Anytime a piece of technology is giving us problems, what’s the first thing we do? We turn it off, and then turn it back on. It’s amazing the variety of issues that this simple trick can solve.

Mindfulness teaches us that the same idea can apply to our minds as well. If we’re in some kind of emotional funk, or if the solution to a problem eludes us, we can learn how to unplug our mind — even for just a minute — and watch how many issues have disappeared when we plug back in.

5 Steps to Unplug Your Mind

1. Stop. The first step to unplugging your mind is to stop everything you’re doing. This begins by stopping your body, and giving yourself permission to do nothing for at least a minute or so. You might try saying to yourself, “Just for this one minute, I don’t have to accomplish or change anything.”

2. Let the mind wind down. Now imagine that each of your five senses is like a door that lets information into your mind. Close each of these doors and offer yourself the gift of quiet. Your mind takes in so many sights, sounds, etc., all day long. For just a minute or so, let it rest. Close your eyes, turn off anything you were listening to, stop distracting yourself in any way. Then, see if you can quiet your thoughts by telling your mind, “You can rest now. Nowhere to go, and nothing to do.”

3. Come home. Now that you’ve stopped and quieted your senses, come home to yourself in the present moment. Pay attention to your breathing and the sensations in your body without trying to do or change anything. Say to yourself, “The present moment is my true home, and I have arrived.”

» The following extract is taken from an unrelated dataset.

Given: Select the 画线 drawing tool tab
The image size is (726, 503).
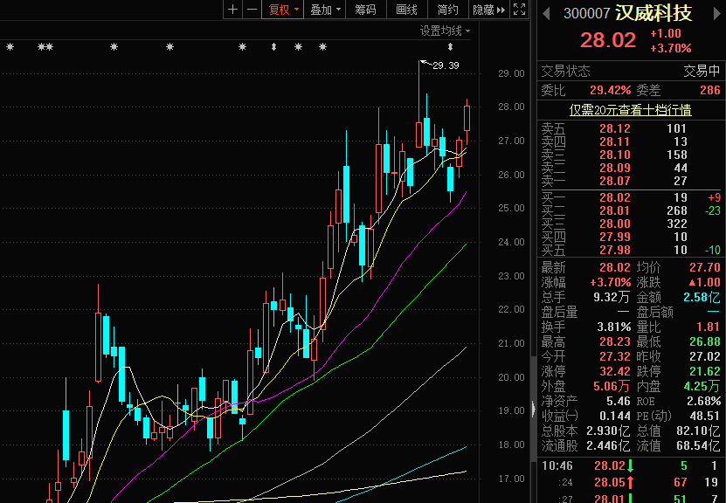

4. Practice self-compassion. See if you can direct love and compassion toward yourself in this moment. Having let go of all busyness, try saying to yourself, “May you be well. May you be safe. May you be loved.”

5. This is it. Finally, you recognize that everything you need to be happy is already present in this moment. You are alive, and the gift of life in infinitely precious. You can feel that your mind is completely at rest. Now you can return to whatever you were doing, and see how different it feels after having unplugged for just a little while.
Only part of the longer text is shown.